Neu ist bei Karstadt so ziemlich alles. „Es war eine Operation am offenen Herzen, der Glaube der Führungskräfte strapaziert“, erzählt Karstadt-Chef Stephan Fanderl. Die Basis des Veränderungsprozesses war die Kundenmeinung. Diese bescherte der Warenhaus-Kette eine komplette Sortimentsumstellung. „Wir sind 135 Jahre alt und es gab kein Category Management“, sagt Fanderl sehr offen. Die Sanierung ging aber auch mit starkem Personalabbau einher, 20 Prozent auf der Fläche, 40 Prozent in der Verwaltung. „Die Vorstandsetage wurde geschlossen und zu Vertrieb, Logistik und Einkauf verlegt. Denn es gibt nichts Wichtigeres als die direkte Kommunikation.“ Fanderls Büro steht auf der Fläche, wer davor steht, hat auch schon einen Termin. Die Filialorganisation wurde umgestellt, die 14.000 Mitarbeiter in drei Teams eingeteilt: Kasse, Instore-Logistik und Verkauf. „An der Kasse nimmt der Kunde den letzten Eindruck mit. Daher haben wir die Kassiervorgänge optimiert und auch Waren an der Kasse platziert.“ Für wichtig hält Fanderl auch, dass Karstadt jetzt wieder die Sprache der Kunden spricht. „Es gibt keinen WOW Sale mehr, sondern den Schlussverkauf.“ Außerdem leiden die deutschen Warenhäuser unter ihrem „Teuer-Image.“ „Du darfst in Deutschland nicht teuer sein. Der Markt straft sie dafür ab, wie selten ein anderer. Werbung muss Umsatz machen!“ Heute verdienen die Filialen wieder Geld: „Von 79 waren nur 34 im Plus, jetzt sind es 65 und nur vier sind noch im Minus,“ erklärt Fanderl, dass Karstadt wieder eine CASH-Rendite von 2,5 Prozent erzielt. Und in Berlin Tegel nach 20 Jahren wieder eine neue Filiale eröffnen wird. Am besten ließe sich die Entwicklung durch den Vergleich der Schlagzeilen demonstrieren: „Gruß aus der Gruft“ versus „bei Karstadt läuft es wieder.“



Franz Julen, CEO von Intersport International, sieht einen Erfolgsfaktor darin, dass das Franchise-System Intersport „viel Freiraum lasse“. Außerdem habe man früh viel Geld in die Marke investiert. „Entscheidend ist heute, dass der Einzelhandel den Konsumenten digital abholt, damit er ins Geschäft kommt.
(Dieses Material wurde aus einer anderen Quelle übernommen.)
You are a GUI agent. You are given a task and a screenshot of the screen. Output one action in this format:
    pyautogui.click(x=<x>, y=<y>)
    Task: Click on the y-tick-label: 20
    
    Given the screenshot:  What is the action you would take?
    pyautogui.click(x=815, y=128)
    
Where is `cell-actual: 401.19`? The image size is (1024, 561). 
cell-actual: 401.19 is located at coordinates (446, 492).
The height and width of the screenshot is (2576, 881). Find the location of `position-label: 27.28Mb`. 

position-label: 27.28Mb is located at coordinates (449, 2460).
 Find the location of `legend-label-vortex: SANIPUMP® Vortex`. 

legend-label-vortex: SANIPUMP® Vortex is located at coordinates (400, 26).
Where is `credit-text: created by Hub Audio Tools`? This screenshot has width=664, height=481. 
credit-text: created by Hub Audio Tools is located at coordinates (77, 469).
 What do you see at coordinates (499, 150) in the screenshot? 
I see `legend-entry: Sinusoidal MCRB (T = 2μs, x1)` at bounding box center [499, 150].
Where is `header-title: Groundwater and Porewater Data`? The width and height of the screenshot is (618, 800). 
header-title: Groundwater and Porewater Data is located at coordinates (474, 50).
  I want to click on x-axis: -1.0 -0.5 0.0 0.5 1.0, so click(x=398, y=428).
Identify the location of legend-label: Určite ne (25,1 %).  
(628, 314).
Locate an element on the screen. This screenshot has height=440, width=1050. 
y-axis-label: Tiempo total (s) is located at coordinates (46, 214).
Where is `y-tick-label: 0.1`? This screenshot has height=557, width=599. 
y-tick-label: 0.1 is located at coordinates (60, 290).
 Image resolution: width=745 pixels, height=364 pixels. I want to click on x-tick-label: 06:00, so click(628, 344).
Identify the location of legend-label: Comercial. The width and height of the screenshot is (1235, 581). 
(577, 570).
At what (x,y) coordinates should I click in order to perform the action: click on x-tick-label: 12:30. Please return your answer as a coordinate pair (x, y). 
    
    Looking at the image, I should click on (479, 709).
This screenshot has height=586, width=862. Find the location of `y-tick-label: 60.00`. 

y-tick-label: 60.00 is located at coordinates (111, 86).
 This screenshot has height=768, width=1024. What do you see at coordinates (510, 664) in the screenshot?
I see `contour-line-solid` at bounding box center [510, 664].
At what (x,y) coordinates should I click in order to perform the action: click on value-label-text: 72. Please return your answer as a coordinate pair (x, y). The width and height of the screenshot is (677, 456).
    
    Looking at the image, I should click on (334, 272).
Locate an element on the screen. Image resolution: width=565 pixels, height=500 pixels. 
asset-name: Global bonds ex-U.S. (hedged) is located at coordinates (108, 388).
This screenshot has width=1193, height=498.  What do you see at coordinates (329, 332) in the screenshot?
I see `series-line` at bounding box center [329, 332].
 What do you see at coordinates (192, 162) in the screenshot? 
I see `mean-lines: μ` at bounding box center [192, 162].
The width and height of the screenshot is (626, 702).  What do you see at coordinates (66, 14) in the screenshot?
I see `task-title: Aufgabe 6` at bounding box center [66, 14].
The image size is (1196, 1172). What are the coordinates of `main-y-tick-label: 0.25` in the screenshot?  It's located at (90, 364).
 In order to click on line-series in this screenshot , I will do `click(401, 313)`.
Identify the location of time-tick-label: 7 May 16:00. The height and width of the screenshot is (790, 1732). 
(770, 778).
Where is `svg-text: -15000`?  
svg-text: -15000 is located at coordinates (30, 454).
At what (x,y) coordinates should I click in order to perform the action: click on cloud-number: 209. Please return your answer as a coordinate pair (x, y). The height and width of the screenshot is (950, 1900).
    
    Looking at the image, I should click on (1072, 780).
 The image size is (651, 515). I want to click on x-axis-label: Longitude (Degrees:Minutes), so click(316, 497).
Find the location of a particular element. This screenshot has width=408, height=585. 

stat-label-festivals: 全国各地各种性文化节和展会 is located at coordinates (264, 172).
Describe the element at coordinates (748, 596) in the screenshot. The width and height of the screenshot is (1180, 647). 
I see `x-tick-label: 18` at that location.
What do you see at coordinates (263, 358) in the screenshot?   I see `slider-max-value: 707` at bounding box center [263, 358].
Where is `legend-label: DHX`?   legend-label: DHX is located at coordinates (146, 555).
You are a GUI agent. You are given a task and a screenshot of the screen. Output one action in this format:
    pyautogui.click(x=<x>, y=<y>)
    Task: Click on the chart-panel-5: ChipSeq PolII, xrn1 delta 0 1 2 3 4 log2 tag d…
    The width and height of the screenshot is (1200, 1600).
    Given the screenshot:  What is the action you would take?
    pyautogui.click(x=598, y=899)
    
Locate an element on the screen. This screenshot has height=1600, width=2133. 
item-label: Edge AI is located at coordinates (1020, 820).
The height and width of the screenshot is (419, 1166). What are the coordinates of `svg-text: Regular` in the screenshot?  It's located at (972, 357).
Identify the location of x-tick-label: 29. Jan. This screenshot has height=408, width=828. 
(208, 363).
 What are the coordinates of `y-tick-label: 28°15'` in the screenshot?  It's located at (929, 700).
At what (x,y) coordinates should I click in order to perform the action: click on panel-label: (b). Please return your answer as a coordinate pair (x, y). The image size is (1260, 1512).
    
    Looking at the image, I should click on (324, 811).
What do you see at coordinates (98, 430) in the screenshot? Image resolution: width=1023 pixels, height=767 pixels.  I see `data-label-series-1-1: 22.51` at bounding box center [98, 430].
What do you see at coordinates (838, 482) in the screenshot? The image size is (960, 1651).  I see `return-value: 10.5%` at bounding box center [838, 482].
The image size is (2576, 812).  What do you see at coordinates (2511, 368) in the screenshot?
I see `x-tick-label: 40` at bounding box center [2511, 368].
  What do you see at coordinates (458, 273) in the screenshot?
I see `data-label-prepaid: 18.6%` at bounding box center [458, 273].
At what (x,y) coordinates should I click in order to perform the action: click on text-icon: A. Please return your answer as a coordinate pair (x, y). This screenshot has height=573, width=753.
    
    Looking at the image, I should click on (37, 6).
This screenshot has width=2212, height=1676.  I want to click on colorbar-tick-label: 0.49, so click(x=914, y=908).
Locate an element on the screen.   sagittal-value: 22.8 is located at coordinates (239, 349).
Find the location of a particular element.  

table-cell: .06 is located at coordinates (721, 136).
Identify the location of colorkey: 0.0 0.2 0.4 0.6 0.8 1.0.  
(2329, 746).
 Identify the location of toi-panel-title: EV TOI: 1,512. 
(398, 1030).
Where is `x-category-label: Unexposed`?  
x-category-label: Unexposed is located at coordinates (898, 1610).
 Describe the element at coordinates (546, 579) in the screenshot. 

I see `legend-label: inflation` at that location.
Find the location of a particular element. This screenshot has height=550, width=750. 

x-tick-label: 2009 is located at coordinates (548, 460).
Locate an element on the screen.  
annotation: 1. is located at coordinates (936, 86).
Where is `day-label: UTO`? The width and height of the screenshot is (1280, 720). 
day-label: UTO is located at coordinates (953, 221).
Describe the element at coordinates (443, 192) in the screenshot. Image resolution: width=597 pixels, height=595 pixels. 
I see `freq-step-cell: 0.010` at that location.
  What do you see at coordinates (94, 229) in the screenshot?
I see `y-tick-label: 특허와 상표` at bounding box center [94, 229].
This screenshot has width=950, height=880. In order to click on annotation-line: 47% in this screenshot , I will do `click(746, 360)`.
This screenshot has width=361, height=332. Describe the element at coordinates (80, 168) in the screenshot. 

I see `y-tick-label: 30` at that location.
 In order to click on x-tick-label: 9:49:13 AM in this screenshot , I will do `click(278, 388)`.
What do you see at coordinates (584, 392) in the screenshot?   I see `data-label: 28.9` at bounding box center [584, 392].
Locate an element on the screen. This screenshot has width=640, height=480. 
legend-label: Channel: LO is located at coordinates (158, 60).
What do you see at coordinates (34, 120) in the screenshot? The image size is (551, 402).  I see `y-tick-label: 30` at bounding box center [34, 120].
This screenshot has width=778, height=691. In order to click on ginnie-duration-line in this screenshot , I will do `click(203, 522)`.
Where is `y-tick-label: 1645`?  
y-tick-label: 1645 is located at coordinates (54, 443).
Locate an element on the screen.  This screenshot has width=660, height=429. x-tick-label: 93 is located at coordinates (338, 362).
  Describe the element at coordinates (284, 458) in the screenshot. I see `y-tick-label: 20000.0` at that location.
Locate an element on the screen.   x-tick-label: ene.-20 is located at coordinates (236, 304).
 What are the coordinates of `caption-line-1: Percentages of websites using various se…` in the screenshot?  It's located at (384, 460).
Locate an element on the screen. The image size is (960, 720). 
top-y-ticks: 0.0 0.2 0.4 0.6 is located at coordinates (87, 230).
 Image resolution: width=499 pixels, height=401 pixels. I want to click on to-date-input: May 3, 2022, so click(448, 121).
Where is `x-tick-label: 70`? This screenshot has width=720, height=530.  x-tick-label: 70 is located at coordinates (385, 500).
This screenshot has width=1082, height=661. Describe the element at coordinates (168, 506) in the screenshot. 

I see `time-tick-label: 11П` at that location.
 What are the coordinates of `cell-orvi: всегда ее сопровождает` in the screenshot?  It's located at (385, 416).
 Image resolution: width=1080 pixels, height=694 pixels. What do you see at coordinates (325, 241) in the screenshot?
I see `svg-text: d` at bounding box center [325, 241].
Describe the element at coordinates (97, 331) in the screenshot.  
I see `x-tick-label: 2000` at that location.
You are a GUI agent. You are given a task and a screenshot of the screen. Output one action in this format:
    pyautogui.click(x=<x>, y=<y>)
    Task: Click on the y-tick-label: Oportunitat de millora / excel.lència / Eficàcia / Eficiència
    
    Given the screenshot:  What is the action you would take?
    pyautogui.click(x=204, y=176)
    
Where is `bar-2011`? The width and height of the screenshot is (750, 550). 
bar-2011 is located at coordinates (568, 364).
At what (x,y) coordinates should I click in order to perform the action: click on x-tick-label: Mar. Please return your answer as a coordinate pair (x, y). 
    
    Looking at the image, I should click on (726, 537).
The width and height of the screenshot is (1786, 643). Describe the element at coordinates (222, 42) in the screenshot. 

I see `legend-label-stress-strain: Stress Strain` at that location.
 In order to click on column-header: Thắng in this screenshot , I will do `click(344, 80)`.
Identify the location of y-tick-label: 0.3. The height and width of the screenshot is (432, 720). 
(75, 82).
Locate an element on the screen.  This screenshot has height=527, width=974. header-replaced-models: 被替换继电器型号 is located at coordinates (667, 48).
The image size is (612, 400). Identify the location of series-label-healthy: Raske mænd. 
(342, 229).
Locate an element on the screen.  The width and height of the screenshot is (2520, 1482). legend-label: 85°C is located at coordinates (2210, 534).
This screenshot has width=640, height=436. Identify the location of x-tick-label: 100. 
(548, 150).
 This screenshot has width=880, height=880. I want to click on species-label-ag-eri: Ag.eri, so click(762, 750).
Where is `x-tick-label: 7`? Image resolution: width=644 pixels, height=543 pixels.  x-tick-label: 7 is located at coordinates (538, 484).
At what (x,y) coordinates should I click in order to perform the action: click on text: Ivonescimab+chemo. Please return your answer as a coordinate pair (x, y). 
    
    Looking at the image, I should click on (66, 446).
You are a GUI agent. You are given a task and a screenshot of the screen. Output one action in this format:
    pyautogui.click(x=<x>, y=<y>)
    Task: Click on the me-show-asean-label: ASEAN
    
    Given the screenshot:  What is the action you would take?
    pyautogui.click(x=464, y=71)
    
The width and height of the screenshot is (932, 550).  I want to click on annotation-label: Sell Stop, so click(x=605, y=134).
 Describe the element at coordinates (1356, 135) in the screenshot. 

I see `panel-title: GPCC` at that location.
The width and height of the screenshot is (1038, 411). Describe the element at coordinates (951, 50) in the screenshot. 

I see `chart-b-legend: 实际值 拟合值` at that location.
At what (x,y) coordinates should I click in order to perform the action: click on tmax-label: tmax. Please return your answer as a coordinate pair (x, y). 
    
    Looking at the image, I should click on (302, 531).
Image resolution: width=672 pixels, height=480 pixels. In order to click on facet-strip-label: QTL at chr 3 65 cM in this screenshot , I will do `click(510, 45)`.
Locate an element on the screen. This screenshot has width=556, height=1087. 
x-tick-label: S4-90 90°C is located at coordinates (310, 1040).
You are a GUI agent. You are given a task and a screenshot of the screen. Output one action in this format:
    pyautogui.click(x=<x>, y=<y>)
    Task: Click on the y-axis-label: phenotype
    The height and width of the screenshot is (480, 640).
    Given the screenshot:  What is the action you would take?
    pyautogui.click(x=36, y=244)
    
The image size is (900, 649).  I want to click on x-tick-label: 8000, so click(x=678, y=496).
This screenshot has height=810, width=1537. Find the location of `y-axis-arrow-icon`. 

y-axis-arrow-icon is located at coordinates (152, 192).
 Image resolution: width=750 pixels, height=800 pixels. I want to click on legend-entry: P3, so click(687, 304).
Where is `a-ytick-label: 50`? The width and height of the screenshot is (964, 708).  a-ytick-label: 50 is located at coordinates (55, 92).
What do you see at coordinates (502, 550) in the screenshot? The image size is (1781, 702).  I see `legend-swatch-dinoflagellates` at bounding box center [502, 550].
Jonathan Chippindale, CEO von Holition, der für Marken wie Rimmel, Boss, Lacoste und Uniqlo arbeitet, bringt es auf den Punkt: „Denken Sie digital und liefern sie analog.“ Vor Ort muss der Händler brillieren; mit der Beleuchtung, dem Merchandising und den Mitarbeitern, die man am meisten motiviert, wenn man sie „respektvoll behandelt“. Situative Führung sei gerade im Einzelhandel wichtig. Ebenso wie Fanderl ist Jolen überzeugt, dass der Druck auf die Preise noch zunehmen wird. „Wir müssen uns sehr effizient aufstellen.“



Weniger positiv fiel die Analyse Europas durch den emeritierten Leiter des IFO, Hans-Werner Sinn aus. Sorgen bereiten ihm die hohe Jugendarbeitslosigkeit in Spanien, Italien und Frankreich sowie die enormen Schuldenquoten einiger EU-Länder, die – solange sie den Euro haben – nicht mehr wettbewerbsfähig sein können. Der Brexit ist für ihn ein großes Warnsignal mit möglicher Beispielwirkung für andere Länder. 17,4 Millionen Briten hätten für den Austritt gestimmt, rückt Sinn die Dimensionen zu Recht. Und der Brexit entspräche wirtschaftlich dem Austritt von 20 kleinen EU-Staaten. Auch die Flüchtlingswelle stimmt ihn nachdenklich. „70 Prozent der Migranten, die vor zwei Jahren eine Ausbildung in Bayern begonnen haben, haben sie wieder abgebrochen.“ Könnte sein, dass das Thema Mode noch irrelevanter wird.